The command won’t return any output.

For the changes to take effect, log out of the current user and log back in.

chsh : command not found

On RHEL-based distros (CentOS, Fedora, Rocky Linux, etc) you may get an error chsh : command not found when trying to change the shell.

To fix this install the util-linux-user package:

sudo dnf install util-linux-user

Now you should be able to change the shell using the chsh command.

Initial Zsh Configuration

When you open the terminal you should be greeted with some options to configure zsh.

This is the Z Shell configuration function for new users,
zsh-newuser-install.
You are seeing this message because you have no zsh startup files
(the files .zshenv, .zprofile, .zshrc, .zlogin in the directory
~).  This function can help you with a few settings that should
make your use of the shell easier.

You can:

(q)  Quit and do nothing.  The function will be run again next time.

(0)  Exit, creating the file ~/.zshrc containing just a comment.
     That will prevent this function being run again.

(1)  Continue to the main menu.

(2)  Populate your ~/.zshrc with the configuration recommended
     by the system administrator and exit (you will need to edit
     the file by hand, if so desired).

--- Type one of the keys in parentheses ---

zsh requires some initial configuration. You will be also able to configure zsh any time you want, later on.

For now, you can press the corresponding number, on your keyboard, to navigate through the menus and options.

Press 1 to go to the main menu where you’ll see some basic options that you can configure.

Please pick one of the following options:

(1)  Configure settings for history, i.e. command lines remembered
     and saved by the shell.  (Recommended.)

(2)  Use the new completion system.  (Recommended.)

(3)  Configure how keys behave when editing command lines.  (Recommended.)

(4)  Pick some of the more common shell options.  These are simple "on"
     or "off" switches controlling the shell's features.  

(0)  Exit, leaving the existing ~/.zshrc alone.

(a)  Abort all settings and start from scratch.  Note this will overwrite
     any settings from zsh-newuser-install already in the startup file.
     It will not alter any of your other settings, however.

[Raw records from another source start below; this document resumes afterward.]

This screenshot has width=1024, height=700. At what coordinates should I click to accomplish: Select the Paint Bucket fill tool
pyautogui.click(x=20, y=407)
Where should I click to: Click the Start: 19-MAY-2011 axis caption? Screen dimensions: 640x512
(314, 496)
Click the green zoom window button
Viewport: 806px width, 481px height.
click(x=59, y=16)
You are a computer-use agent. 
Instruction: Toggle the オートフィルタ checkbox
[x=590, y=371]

(q)  Quit and do nothing else.
--- Type one of the keys in parentheses ---

You can press the corresponding numbers for the settings marked **Recommended** and you’ll be guided to how to configure them.

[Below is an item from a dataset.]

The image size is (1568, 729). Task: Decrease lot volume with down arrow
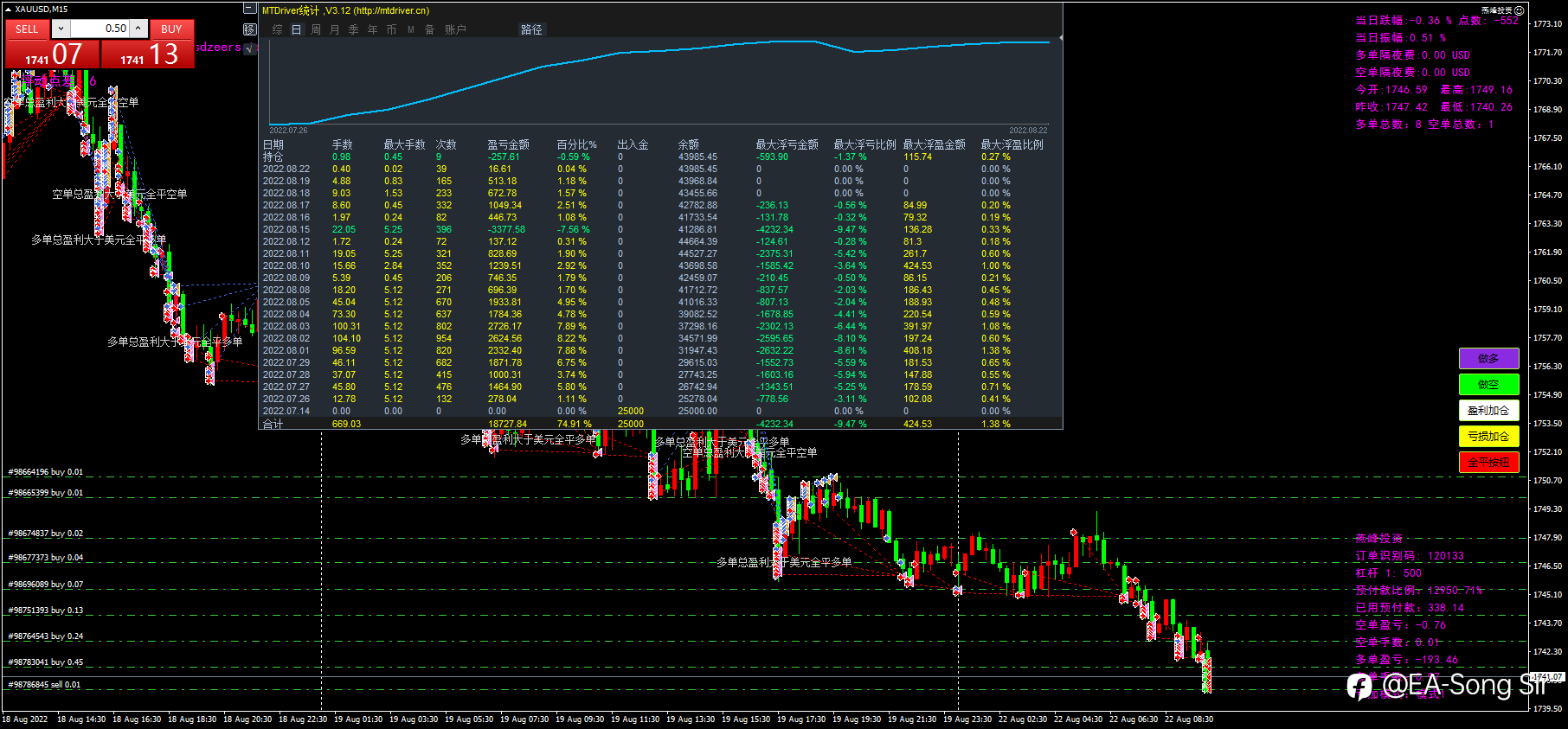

When you are done, navigate back to this menu and press 0, which will allow you to save changes after make your configurations:

(0)  Exit, saving the new settings.  They will take effect immediately.

zsh is very configurable, and you can also find many plugins and themes for it, which we won’t cover in this article. However you should be able to find information on how to configure it online, as well as many great plugins to enhance functionality.

This configuration screen is meant for initial configuration. To make other configurations to the zsh interactive shell you can edit the ~/.zshrc file.

nano ~/.zshrc
Contents of ~/.zshrc
# Lines configured by zsh-newuser-install
HISTFILE=~/.histfile
HISTSIZE=1000
SAVEHIST=1000
bindkey -e
# End of lines configured by zsh-newuser-install
# The following lines were added by compinstall
zstyle :compinstall filename '/home/edxd/.zshrc'

autoload -Uz compinit
compinit
# End of lines added by compinstall

You should see the changes you made during the initial configuration screen reflected in the ~/.zshrc file.

Although it’s recommended you continue configuring zsh in this file, you can also return to the initial configuration screen by running the following commands:

autoload -U zsh-newuser-install
zsh-newuser-install -f

Change Shell Back

If you want to change your shell back to Bash, or any other shell you had, then use the chsh -s [path_to_shell] command.

This command will change my shell back to Bash.

chsh -s $(which bash)

Instead of passing the output of the which bash command to chsh -s, you can also specify the path to the shell:

chsh -s /bin/bash

Uninstall Zsh

To uninstall zsh on Debian-based distros run:

sudo apt --purge remove zsh

To uninstall zsh on RHEL-based distros run:

sudo dnf --remove zsh

Conclusion

In this tutorial we explained how to install zsh on Linux, set it as the default shell, go through the initial configuration, revert back to our old shell and uninstall zsh.